St Mary's Bay was the site of a home for mentally handicapped children. Known as Pirates Spring and located on Coast Drive close to the beach, the home was run by the National Society for Mentally Handicapped Children (now Mencap) and had the actor Brian Rix among its patrons. After the facility closed in the 1980s the building housed a hotel and country club in the 1990s. The Springs Community now provides sheltered housing accommodation for people with the special needs associated with autism spectrum disorders.

== Former businesses ==
At one time 'The Bay' was home to a number of shops, but these are now reduced in number. The Post Office is located in Teelin Close down Jefferstone Lane, having previously been sited in a building that was part of the School Journey Centre at the top of Jefferstone Lane at the junction with the A259.

There were two Newsagents, one at the top of Taylors Lane alongside the former St Mary's Bay Garage, and the other, St Mary's Bay Superstore, down Jefferstone Lane. The former has now closed and become a private house. St Mary's Bay Superstore has now become the Beachside Stores, which is a general newsagents and the biggest shop in the area, after Sainsbury's (New Romney).

Also down Jefferstone Lane is Foords electrical retailers. During the 1970s St Mary's Bay had a small supermarket situated at the top of Jefferstone Lane opposite the previous Post Office site. Known as the 'Mini-Market', it closed at the end of the 1970s.
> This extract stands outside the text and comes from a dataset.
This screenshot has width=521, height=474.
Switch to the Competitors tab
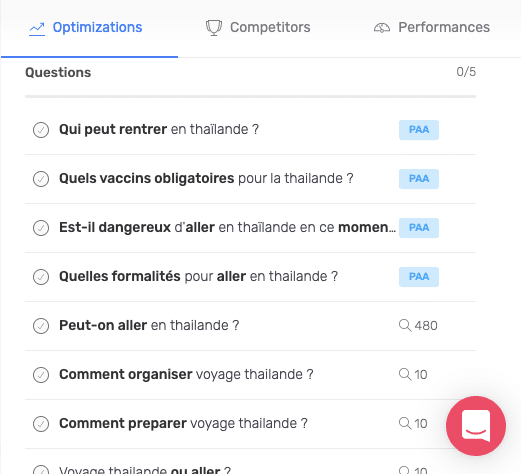(x=258, y=28)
The building remained empty until the 1990s, when it was pulled down and a new housing development, Jesson Close, built on the site. 'The Bay' was host to both a butcher's and a baker's, but both are gone now; the site down Jefferstone Lane had houses built on it in the late 1980s in a development named Old Bakery Close.

In between what was once 'Harry's Newsagents' and the post office was a restaurant called Betty's Restaurant. This closed and was reopened as a pharmacy which closed soon afterwards.

==Education==
'The Bay' has a small nursery school in Jefferstone Lane next door to the church. Children older than nursery school age go to schools outside St Mary's Bay, generally Dymchurch Junior School. Some later attend the Marsh Academy in New Romney, and some travel to schools further afield.

==Religion==
St Mary's Bay has a small modern Anglican church of All Saints, located on Jefferstone Lane. It is part of the parish of St Mary in the Marsh, where there is a much older church.

==Other facilities==
'The Bay' is the home to an Army Cadet Force Detachment, located down Jefferstone Lane just over the RH & DR railway crossing adjacent to a caravan park.

St Mary's Bay has a modern village hall located opposite the site of The Bailiffs Sergeant pub on land that was originally part of the School Journey Centre holiday camp. Previously the town hall was located in one of the holiday camp's old buildings; the building remained in use for some years after the rest of the holiday camp had been demolished.

At the end of Jefferstone Lane is a large well-kept recreation ground with a pavilion for sporting events.

==Famous residents==
St Mary's Bay was the home of actor Larry Martyn, who lived down Jefferstone Lane in Old Bakery Close until he died in 1994.

The children's author E. Nesbit, author of The Railway Children, lived at the Jolly Boat with her second husband, Captain Tucker, living in the Long boat conjoined by an internal walkway in St Mary's Bay between the two World Wars and she is buried in the churchyard at nearby St Mary in the Marsh.